PROBLEM DETAILS:
Find "The height and width of the screenshot is (425, 1568)." in the data, then restate the line it sits in and every later line word for word, ending with the last line.

DATA EXCERPTS:
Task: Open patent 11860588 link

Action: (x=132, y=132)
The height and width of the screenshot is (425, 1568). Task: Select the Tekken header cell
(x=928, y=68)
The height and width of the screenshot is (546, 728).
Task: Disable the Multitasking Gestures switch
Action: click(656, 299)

RESULT FOR THIS EXERCISE:
The height and width of the screenshot is (425, 1568). Task: Select the Tekken header cell
(x=928, y=68)
The height and width of the screenshot is (546, 728).
Task: Disable the Multitasking Gestures switch
Action: click(656, 299)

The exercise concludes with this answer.